Key tips for designing fraud resistant policies and programs

• Understand that while the majority of people are honest, there will always be some dishonest people in society.
• Understand that organised crime and certain groups actively target government programs to exploit them.
• Undertake a fraud risk assessment as early as possible. A good assessment should help you identify exactly how someone will try to defraud the program. This will allow you to put appropriate controls in place to frustrate most fraudulent actions and prevent systemic fraud.
• Use established processes and relationships, rather than setting up new ones.
• Work with trusted partners to deliver services such as other government agencies, reputable non-government organisations and established businesses.

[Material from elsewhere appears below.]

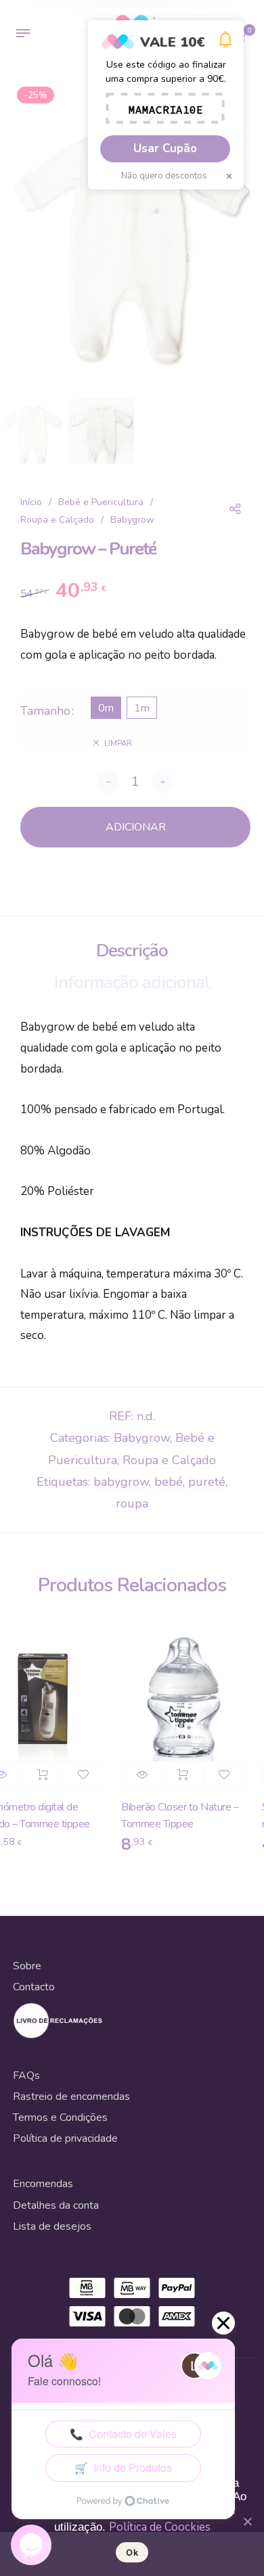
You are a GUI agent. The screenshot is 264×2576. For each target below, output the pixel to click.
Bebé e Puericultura (101, 502)
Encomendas (43, 2183)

• Learn from previous experiences (including failures) of other programs, both internal and external to your entity, and implement adequate countermeasures to limit the opportunity for fraud to occur.
• Make sure policy, legislation and systems have appropriate safeguards against fraud.
• If sufficient evidence cannot be collected up-front, make sure processes are in place to collect it at a later date through post-event assurance or compliance activity.
• Be aware that countermeasures can be breached and therefore it is important to have clear response protocols as part of fraud prevention.
• Determine responsibility for fraud response especially in cross-entity or cross-jurisdictional programs.
• Build in measures to make sure entities are able to collect and share information about fraud, investigate suspected matters and establish criminal conduct such as:
  • measures to make sure entities can review current fraud prevention design as a whole
  • measures to make sure that the preventative measures being implemented are effective.
• Get advice from your entity’s governance/fraud/risk area or other fraud control experts regarding relevant fraud risks.
• Include advice on fraud prevention techniques and red flags in any policy or program development training for officials.